Material provided:

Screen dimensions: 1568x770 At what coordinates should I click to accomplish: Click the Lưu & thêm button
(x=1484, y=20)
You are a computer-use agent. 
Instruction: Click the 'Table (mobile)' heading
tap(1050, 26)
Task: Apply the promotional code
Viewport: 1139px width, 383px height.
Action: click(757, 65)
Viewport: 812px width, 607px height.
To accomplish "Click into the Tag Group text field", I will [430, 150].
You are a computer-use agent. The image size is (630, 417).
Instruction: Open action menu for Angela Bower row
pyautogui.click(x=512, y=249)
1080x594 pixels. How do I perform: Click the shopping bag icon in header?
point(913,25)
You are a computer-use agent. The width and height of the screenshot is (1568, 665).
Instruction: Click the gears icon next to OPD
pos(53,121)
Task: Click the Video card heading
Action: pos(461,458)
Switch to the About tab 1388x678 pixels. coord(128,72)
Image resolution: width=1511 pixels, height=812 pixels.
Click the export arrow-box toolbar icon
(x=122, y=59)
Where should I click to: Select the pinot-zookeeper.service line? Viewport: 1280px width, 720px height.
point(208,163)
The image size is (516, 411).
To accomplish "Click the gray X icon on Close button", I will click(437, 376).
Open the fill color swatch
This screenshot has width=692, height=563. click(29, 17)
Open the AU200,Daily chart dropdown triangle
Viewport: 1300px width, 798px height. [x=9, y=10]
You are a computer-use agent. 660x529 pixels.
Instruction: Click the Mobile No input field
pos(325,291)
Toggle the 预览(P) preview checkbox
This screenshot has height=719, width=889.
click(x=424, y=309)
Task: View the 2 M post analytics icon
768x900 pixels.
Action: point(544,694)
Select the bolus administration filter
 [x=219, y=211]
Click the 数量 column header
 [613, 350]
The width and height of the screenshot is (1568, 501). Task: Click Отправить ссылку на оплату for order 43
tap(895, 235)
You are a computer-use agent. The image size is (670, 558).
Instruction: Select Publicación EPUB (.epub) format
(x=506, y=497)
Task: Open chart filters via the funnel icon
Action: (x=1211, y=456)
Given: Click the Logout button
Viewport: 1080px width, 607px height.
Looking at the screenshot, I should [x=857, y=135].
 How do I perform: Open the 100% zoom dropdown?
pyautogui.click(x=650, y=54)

Work to complete: Each record must be copied out exactly and in full.

Exercise solution:
Screen dimensions: 1568x770 At what coordinates should I click to accomplish: Click the Lưu & thêm button
(x=1484, y=20)
You are a computer-use agent. 
Instruction: Click the 'Table (mobile)' heading
tap(1050, 26)
Task: Apply the promotional code
Viewport: 1139px width, 383px height.
Action: click(757, 65)
Viewport: 812px width, 607px height.
To accomplish "Click into the Tag Group text field", I will [430, 150].
You are a computer-use agent. The image size is (630, 417).
Instruction: Open action menu for Angela Bower row
pyautogui.click(x=512, y=249)
1080x594 pixels. How do I perform: Click the shopping bag icon in header?
point(913,25)
You are a computer-use agent. The width and height of the screenshot is (1568, 665).
Instruction: Click the gears icon next to OPD
pos(53,121)
Task: Click the Video card heading
Action: pos(461,458)
Switch to the About tab 1388x678 pixels. coord(128,72)
Image resolution: width=1511 pixels, height=812 pixels.
Click the export arrow-box toolbar icon
(x=122, y=59)
Where should I click to: Select the pinot-zookeeper.service line? Viewport: 1280px width, 720px height.
point(208,163)
The image size is (516, 411).
To accomplish "Click the gray X icon on Close button", I will click(437, 376).
Open the fill color swatch
This screenshot has width=692, height=563. click(29, 17)
Open the AU200,Daily chart dropdown triangle
Viewport: 1300px width, 798px height. [x=9, y=10]
You are a computer-use agent. 660x529 pixels.
Instruction: Click the Mobile No input field
pos(325,291)
Toggle the 预览(P) preview checkbox
This screenshot has height=719, width=889.
click(x=424, y=309)
Task: View the 2 M post analytics icon
768x900 pixels.
Action: point(544,694)
Select the bolus administration filter
 [x=219, y=211]
Click the 数量 column header
 [613, 350]
The width and height of the screenshot is (1568, 501). Task: Click Отправить ссылку на оплату for order 43
tap(895, 235)
You are a computer-use agent. The image size is (670, 558).
Instruction: Select Publicación EPUB (.epub) format
(x=506, y=497)
Task: Open chart filters via the funnel icon
Action: (x=1211, y=456)
Given: Click the Logout button
Viewport: 1080px width, 607px height.
Looking at the screenshot, I should [x=857, y=135].
 How do I perform: Open the 100% zoom dropdown?
pyautogui.click(x=650, y=54)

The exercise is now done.